* À faire
[A] Recopiez le récit du coup d'État en Guinée en commençant à « Thu, 9 Sep 2021 » et en finissant à « de la situation. ».
[B] Prolongez le récit sur la chute d'Alpha Condé à la suite de sa dernière phrase.

··· Extrait proposé

Alpha Conde Parcours Camerounweb Alpha Condé, président déchu du Ghana

Thu, 9 Sep 2021 Source: Calvin Djouari

Alpha Condé, le président déchu de la Guinée, a été capturé le 5 septembre dernier par les éléments des forces spéciales de l'armée. L'écrivain Calvin Djouari fait une analyse pragmatique de la situation.



Conakry dimanche 5 septembre 2021, la population à la veille, a dormi calmement et tranquillement comme à son habitude depuis 10 ou 15 ans. C’est l’aurore, mais il y règne dans cette cité une chaleur accablante, les premières prières se déroulent à l’intérieur des maisons. Soudain, on entend des tirs au centre de la ville. Ces tirs nourris, parviennent également aux abords du palais présidentiel.

Dans tous les médias, on annonce une tentative de coup de d’état. La Guinée Conakry a un grand palais présidentiel, très beau et très célèbre, situé à la presqu’île de Kaloum. Sur le plan stratégique, c’est un lieu imprenable, car l’espace est propice pour une bataille napoléonienne. Comme pour dire que la garde présidentielle peut se défendre jusqu’au dernier homme. Mais un palais, comme toutes les villas ont des portes d’entrée et de sortie partout. Le palais présidentiel à Conakry a des grandes voies, des grands salons, des couloirs secrets, des appartements privés.

L’organisateur du coup de force connait tout cela. Des tirs nourris vont durer presque deux heures. Un temps passe, et on s’interroge. Tous les guinéens que j’appelle sont sceptiques sur la réussite du coup d’état. Semble-t-il la présidence est imprenable. Mais quelques heures plus tard, on verra dans un petit salon assis sur un canapé, un homme qui attend. Un homme grand, la taille bien prise, une ravissante chemise sur le corps, un jean couleur d’aigue marine, un nez impertinent, des lèvres bien ourlées. Il est beau et il attend impatient.

Cet homme qui attend, entouré d’une soldatesque est le charismatique président Alpha Condé qui vient de tomber comme un fruit mûr. Les premiers détails qui frappent, c’est l’aspect de l’homme qu’on présente, il ressemble à un valet de chambre, malheureux, déprimé, il titube une parole, la fatigue dans son regard montre qu’il a été tiré brutalement de son sommeil. Il n’a pas eu le temps d’organiser la riposte.

La garde présidentielle solidement équipée est capable de résister à toute attaque avant que les forces républicaines ne viennent en renfort. Mais lorsque celle-ci, a appris que ce sont les forces spéciales qui dirigent les opérations avec à sa tête le colonel Doumbouya, elle a baissé les bras pour ne pas faire des pertes inutiles. Les hommes de Doumbouya sont super équipés, surentrainés, ils possèdent des armes de dernier cri et ils sont sous l’influence d’un colonel, ancien légionnaire qui a fait ses preuves en Afghanistan.

······
··· Données fournies

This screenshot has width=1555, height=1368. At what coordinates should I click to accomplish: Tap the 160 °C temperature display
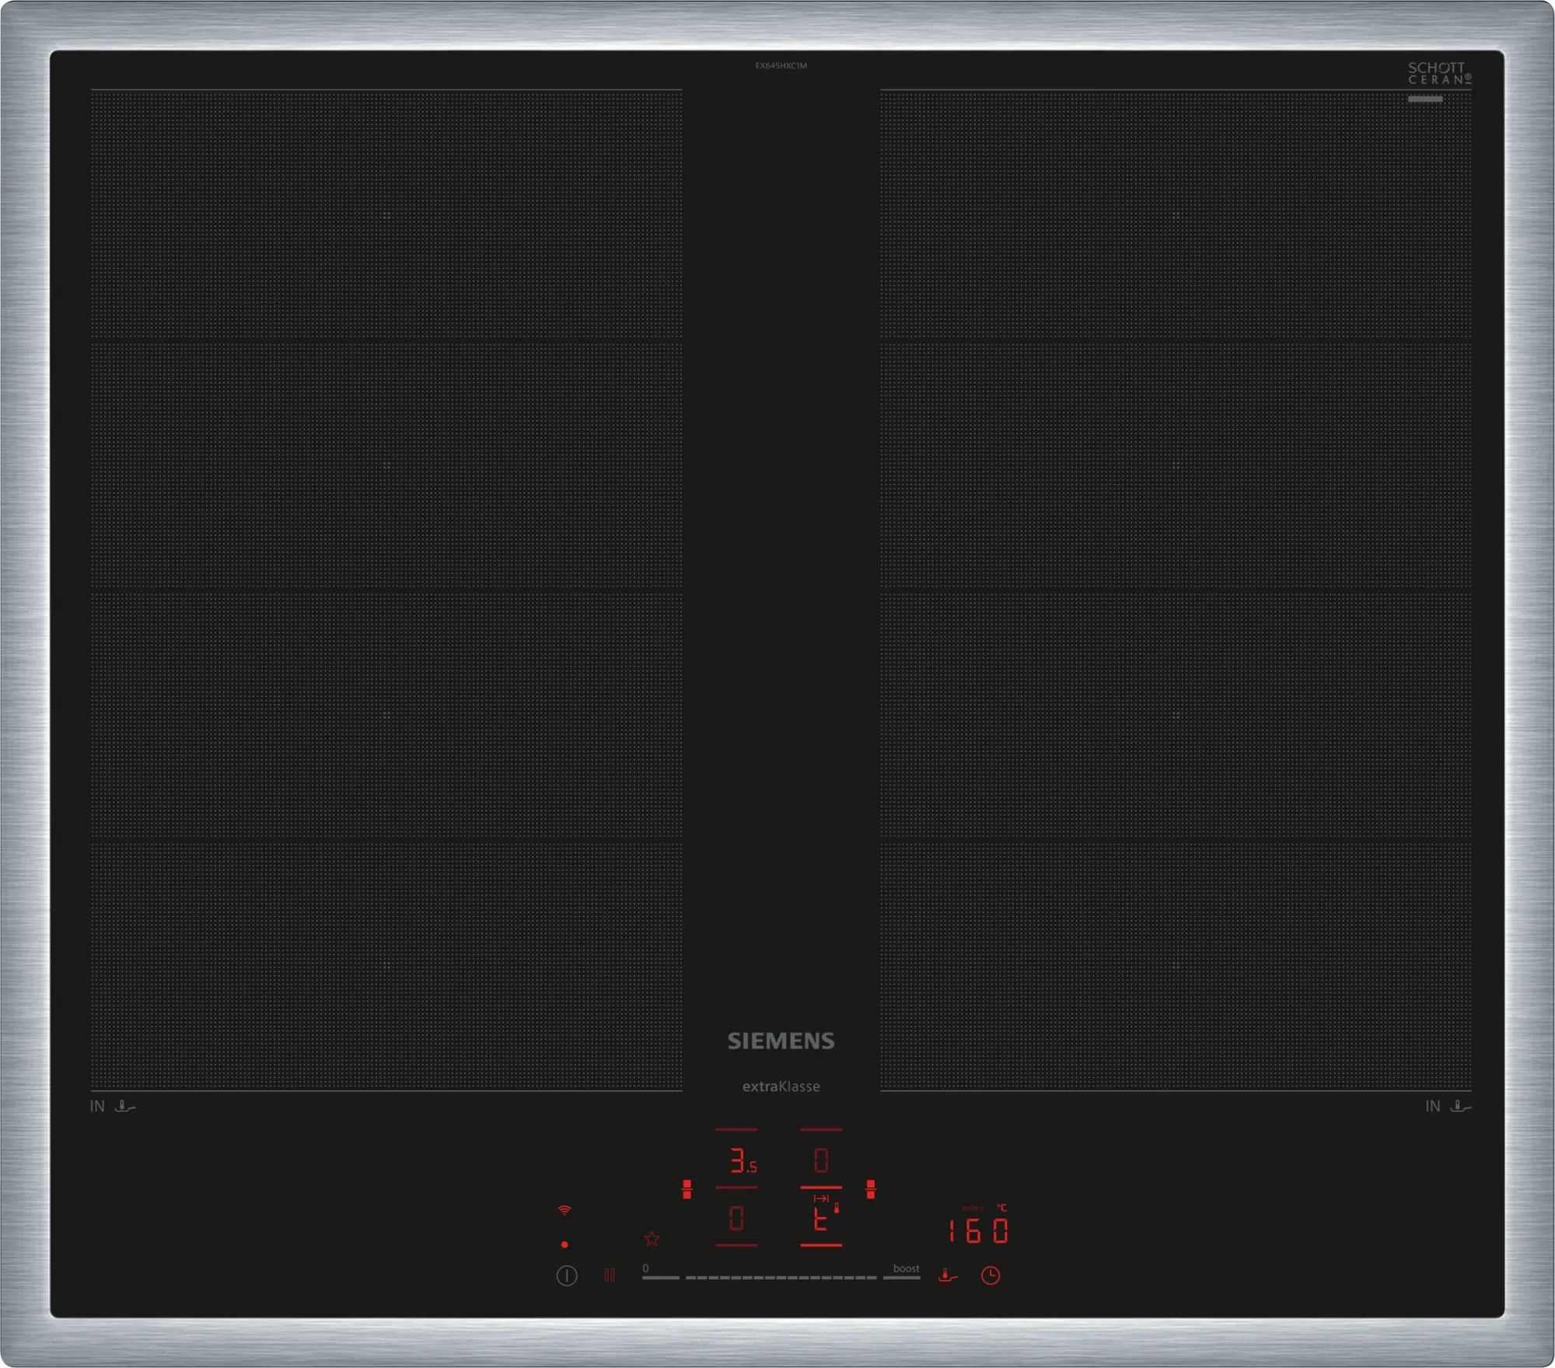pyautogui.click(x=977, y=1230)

······

* Résultats par tâche
[A]
Thu, 9 Sep 2021 Source: Calvin Djouari

Alpha Condé, le président déchu de la Guinée, a été capturé le 5 septembre dernier par les éléments des forces spéciales de l'armée. L'écrivain Calvin Djouari fait une analyse pragmatique de la situation.

[B]
Cette division spéciale est reconnue redouble et aucune armée guinéenne ne peut tenir une heure devant elle. Le colonel détient toute la carte opérationnelle du pays. Il savait comment mener un coup d’état. Formé en France et par les américains, il est la fine fleur de l’armée guinéenne. Grand stratège, homme mystique et sûr de ses marabouts, il était conscient du poste extraordinaire qu’il dirigeait. Le président lui avait remis la direction de l’armée spéciale, celui-ci avait confiance, mais il se trompait.

Alpha Condé, leader historique depuis Sékou Touré, condamné à mort, il a été un témoin privilégié de l’évolution dramatique de la transition démocratique en Guinée. Il est le premier président élu démocratiquement. La mort du général Lansana Conté avait laissé un vide qui a obligé les militaires à s’emparer du pouvoir. Dadis Camara, président tristement célèbre viendra faire le show avant d’échapper à la mort dans un coup organisé par ses proches. Le général Sékouba Konaté prendra le pouvoir puis, il organisera des élections libres et démocratiques.

La candidature du président Alpha Condé à un troisième mandat avait provoqué, avant et après le scrutin du 18 octobre, des exaspérations et des dissensions voire même des accrochages qui ont causé des dizaines de morts. L’élection a été précédée et suivie par l’arrestation de certains opposants ; beaucoup croulent encore dans les geôles. Des organisations des droits humains ont condamné cette tendance autocratique observée au cours des dernières années de la présidence Condé et elles ont remis en cause les acquis de son parcours politique.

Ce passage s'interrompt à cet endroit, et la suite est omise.